* [Material provided]
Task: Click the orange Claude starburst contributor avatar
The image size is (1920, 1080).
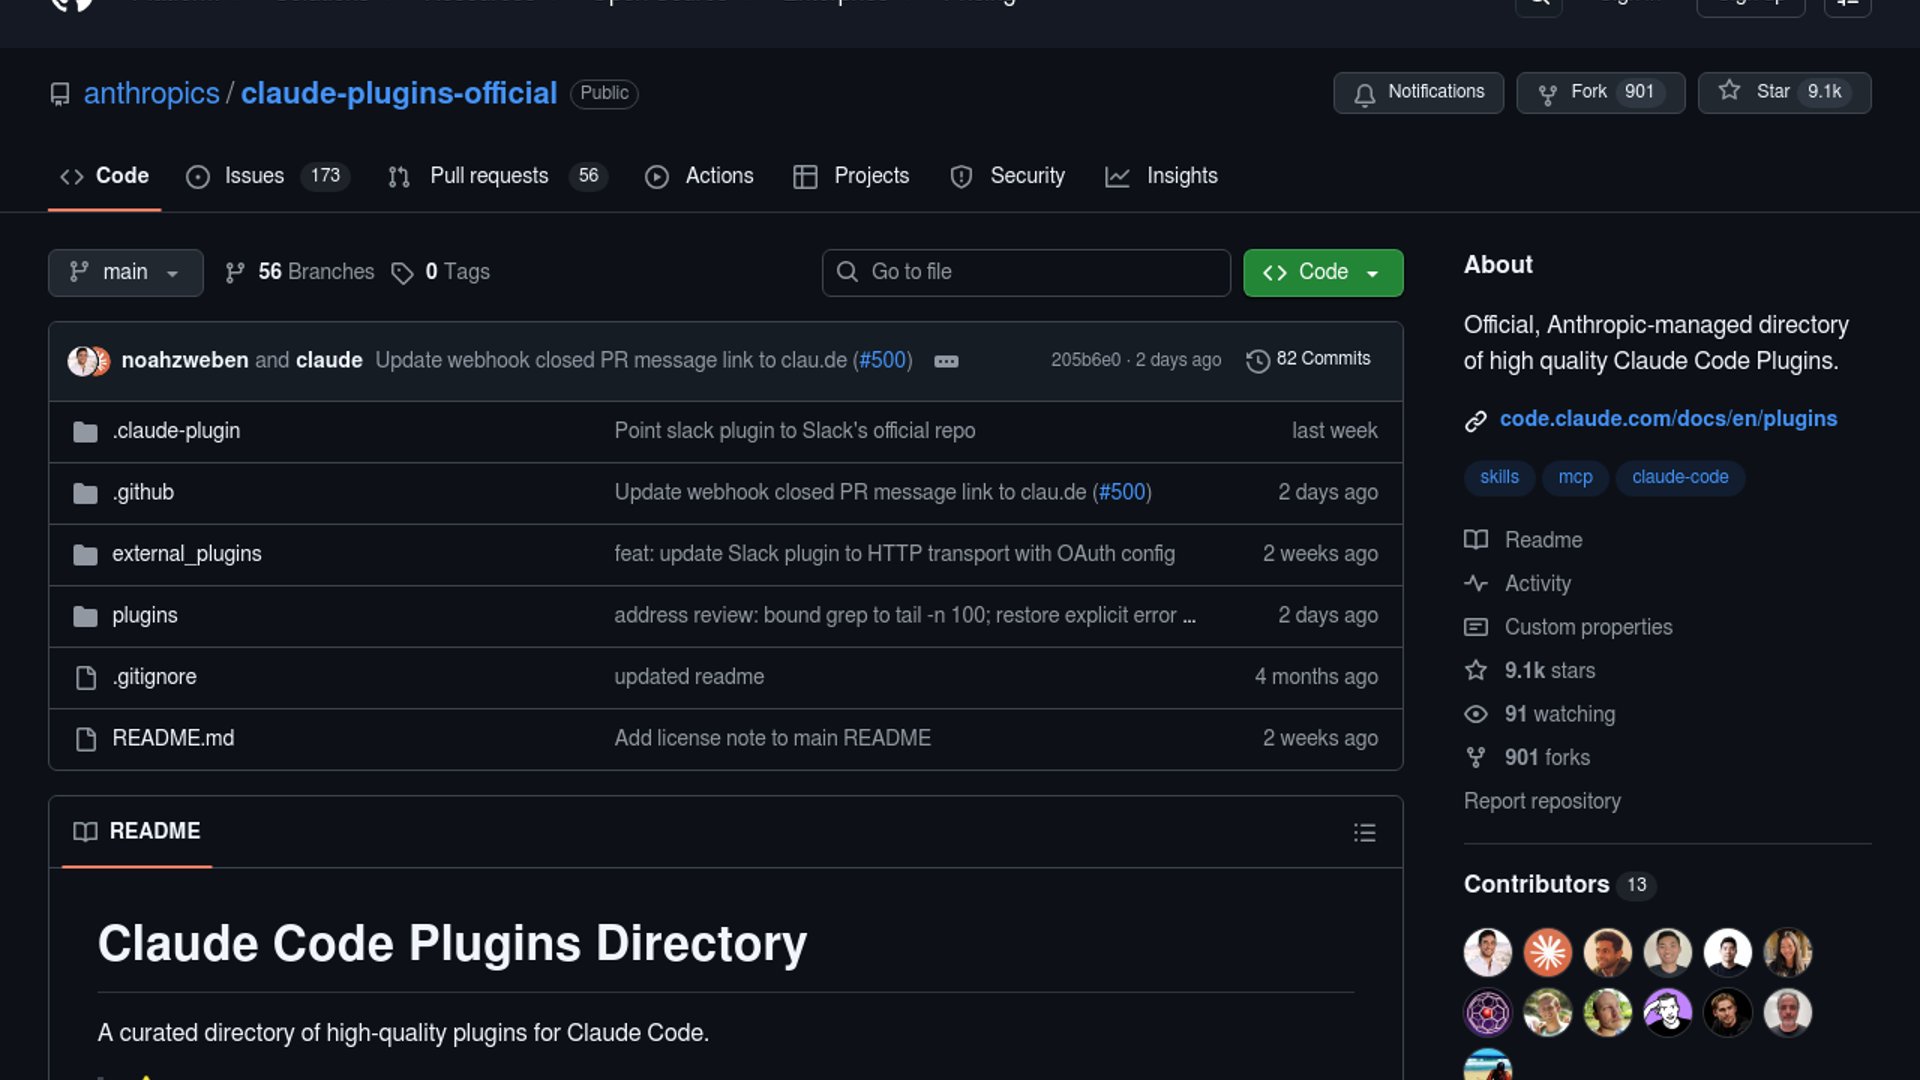Action: click(1547, 952)

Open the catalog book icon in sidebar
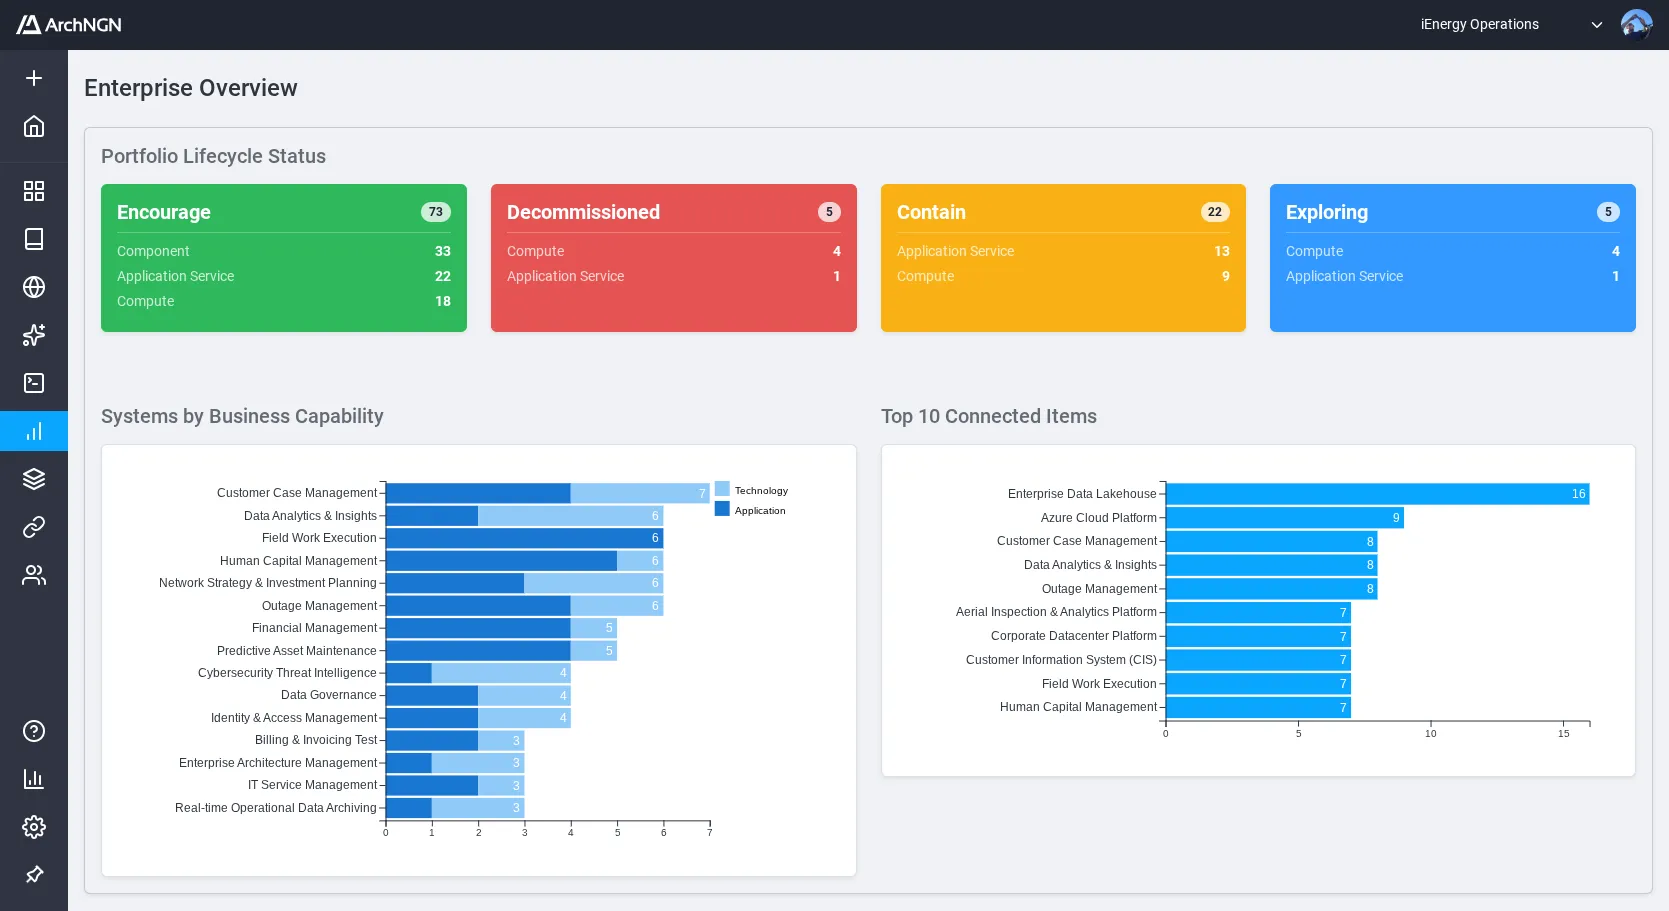34,239
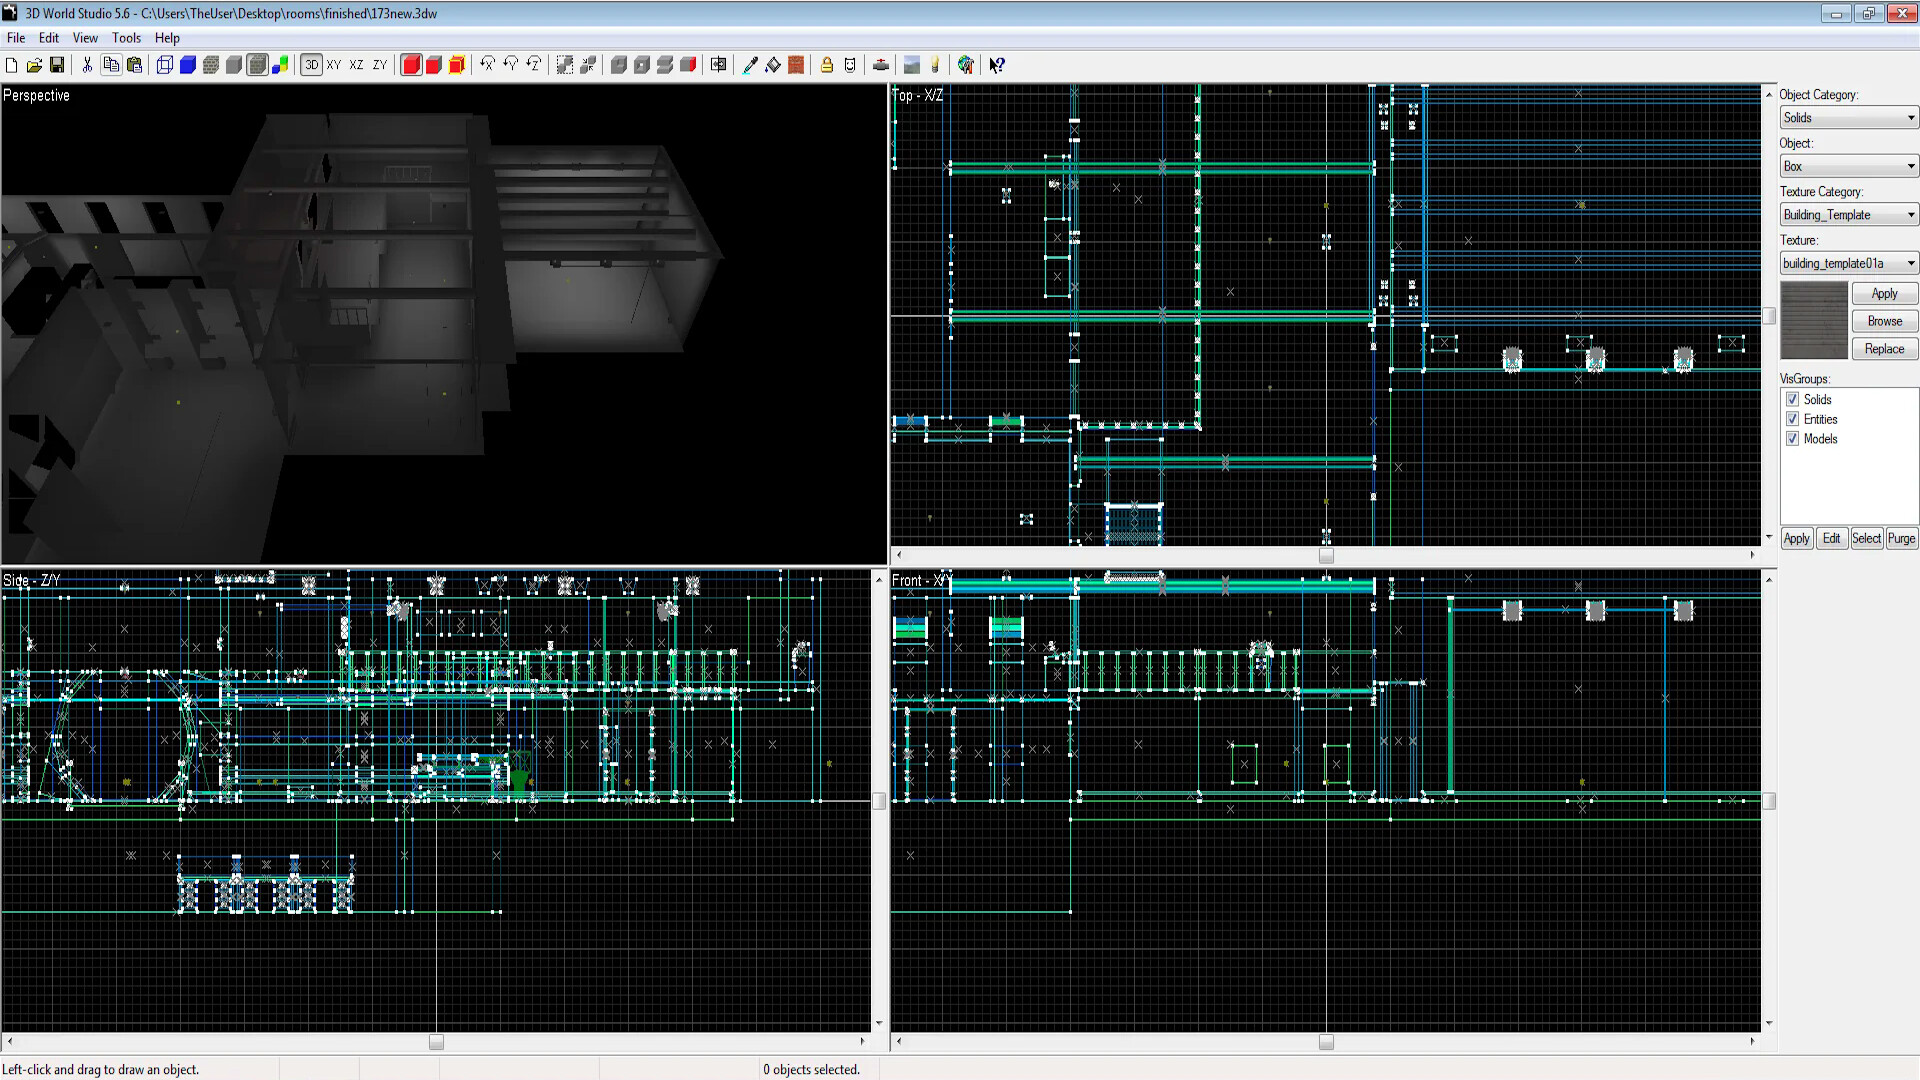Toggle off the Solids VisGroup
This screenshot has height=1080, width=1920.
click(x=1793, y=399)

* [Your task] Reproduce the listing exactly. The pictures are to be omitted.

* [Your solution]
Task: Click the orange Claude starburst contributor avatar
The image size is (1920, 1080).
Action: click(1547, 952)

Open the catalog book icon in sidebar
34,239
Toggle off the Solids VisGroup
This screenshot has height=1080, width=1920.
click(x=1793, y=399)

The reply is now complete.